*** Study text

UK Labour MP David Lammy tells Jewish event he regrets nominating Corbyn for party leader

UK Labour MP David Lammy tells Jewish event he regrets nominating Corbyn for party leader
British MP David Lammy told said he regrets nominating left-wing politician Jeremy Corbyn as leader of the Labour party in 2015
2 min read
30 December, 2021
David Lammy 'regrets voting for Corbyn' [Getty]

UK Labour lawmaker and shadow foreign secretary David Lammy apologised at a Jewish festival earlier this week for nominating left-wing politician Jeremy Corbyn as Labour leader in 2015.

Speaking at the online Limmud Festival, Lammy said he did not think Corbyn would actually become the party's leader.

"I regret nominating Jeremy Corbyn and if I knew what I do now I never would have nominated him. I never believed he would become leader. That was a mistake and I am sorry for that," he said in comments reported by Jewish News.

******
*** Data shown

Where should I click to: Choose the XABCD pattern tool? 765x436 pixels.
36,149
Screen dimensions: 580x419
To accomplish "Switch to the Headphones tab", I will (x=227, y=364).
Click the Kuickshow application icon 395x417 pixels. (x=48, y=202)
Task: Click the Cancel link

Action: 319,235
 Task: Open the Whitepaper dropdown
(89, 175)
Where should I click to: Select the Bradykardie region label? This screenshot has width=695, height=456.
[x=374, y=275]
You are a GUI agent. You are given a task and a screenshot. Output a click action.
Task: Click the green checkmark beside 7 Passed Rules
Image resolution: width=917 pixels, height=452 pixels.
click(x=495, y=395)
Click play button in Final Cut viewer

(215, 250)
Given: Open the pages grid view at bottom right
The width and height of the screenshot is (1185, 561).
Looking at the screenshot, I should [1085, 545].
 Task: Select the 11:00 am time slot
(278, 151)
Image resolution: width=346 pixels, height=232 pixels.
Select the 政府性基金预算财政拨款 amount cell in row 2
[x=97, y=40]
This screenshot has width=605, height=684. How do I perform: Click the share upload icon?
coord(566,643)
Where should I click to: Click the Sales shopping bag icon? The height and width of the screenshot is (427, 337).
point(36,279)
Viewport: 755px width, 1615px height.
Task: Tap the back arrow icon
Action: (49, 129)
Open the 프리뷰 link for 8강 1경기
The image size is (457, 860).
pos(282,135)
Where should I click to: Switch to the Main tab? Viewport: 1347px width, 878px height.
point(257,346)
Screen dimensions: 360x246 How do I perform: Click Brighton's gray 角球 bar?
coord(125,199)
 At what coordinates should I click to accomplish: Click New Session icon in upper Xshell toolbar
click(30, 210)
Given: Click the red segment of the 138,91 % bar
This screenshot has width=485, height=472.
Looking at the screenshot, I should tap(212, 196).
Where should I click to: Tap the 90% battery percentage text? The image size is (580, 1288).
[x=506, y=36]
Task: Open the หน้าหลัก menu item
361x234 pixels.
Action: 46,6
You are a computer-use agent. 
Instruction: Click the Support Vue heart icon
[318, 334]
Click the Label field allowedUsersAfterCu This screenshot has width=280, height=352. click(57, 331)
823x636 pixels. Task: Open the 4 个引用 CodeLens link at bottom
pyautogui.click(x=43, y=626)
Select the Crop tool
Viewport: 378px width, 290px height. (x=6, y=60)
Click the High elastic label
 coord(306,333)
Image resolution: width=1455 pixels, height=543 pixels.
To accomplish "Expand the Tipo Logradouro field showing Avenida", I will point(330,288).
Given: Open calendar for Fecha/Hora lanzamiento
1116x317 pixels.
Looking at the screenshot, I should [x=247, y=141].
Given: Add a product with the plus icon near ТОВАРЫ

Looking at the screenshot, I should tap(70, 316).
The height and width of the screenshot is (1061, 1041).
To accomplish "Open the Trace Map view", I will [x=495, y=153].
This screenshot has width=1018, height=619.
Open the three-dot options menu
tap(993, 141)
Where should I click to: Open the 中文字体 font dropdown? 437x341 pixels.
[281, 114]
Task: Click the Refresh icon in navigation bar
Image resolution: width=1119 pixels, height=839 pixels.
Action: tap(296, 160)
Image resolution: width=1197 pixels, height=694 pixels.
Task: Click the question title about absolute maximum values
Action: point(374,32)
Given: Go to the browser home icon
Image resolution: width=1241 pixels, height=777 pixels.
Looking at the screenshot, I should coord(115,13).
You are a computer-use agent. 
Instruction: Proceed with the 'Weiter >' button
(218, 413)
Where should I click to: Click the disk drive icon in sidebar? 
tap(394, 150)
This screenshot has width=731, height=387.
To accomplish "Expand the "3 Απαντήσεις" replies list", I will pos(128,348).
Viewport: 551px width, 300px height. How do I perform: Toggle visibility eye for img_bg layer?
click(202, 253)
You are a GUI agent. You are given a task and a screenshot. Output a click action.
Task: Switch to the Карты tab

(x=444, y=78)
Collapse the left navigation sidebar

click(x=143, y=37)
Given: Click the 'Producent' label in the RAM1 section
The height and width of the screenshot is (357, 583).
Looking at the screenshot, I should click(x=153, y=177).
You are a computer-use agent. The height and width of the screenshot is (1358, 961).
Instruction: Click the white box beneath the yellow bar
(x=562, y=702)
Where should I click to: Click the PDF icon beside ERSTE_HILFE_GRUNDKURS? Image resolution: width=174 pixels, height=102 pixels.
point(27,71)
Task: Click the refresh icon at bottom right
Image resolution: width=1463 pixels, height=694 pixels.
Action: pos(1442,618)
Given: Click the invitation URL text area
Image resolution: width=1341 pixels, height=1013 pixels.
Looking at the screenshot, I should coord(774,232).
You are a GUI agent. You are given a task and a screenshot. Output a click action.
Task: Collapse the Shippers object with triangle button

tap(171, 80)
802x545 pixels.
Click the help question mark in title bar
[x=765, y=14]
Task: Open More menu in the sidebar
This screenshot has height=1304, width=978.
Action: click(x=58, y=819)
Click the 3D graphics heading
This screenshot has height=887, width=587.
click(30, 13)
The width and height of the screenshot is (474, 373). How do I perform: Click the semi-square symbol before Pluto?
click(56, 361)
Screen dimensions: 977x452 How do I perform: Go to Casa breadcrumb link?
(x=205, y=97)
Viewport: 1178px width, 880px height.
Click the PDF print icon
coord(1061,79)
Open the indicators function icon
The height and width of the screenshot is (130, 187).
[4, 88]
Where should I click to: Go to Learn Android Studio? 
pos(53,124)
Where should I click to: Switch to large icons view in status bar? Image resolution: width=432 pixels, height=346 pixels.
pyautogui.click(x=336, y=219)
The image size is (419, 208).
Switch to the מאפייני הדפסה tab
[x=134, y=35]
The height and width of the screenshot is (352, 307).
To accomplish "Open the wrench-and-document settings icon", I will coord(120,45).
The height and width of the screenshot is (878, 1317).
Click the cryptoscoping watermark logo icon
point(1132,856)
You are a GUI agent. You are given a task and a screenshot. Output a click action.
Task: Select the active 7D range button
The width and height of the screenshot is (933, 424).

******

Task requirements:
In the article about David Lammy, at which online event did he say he regrets nominating Corbyn?

Response to the exercise:
The Limmud Festival.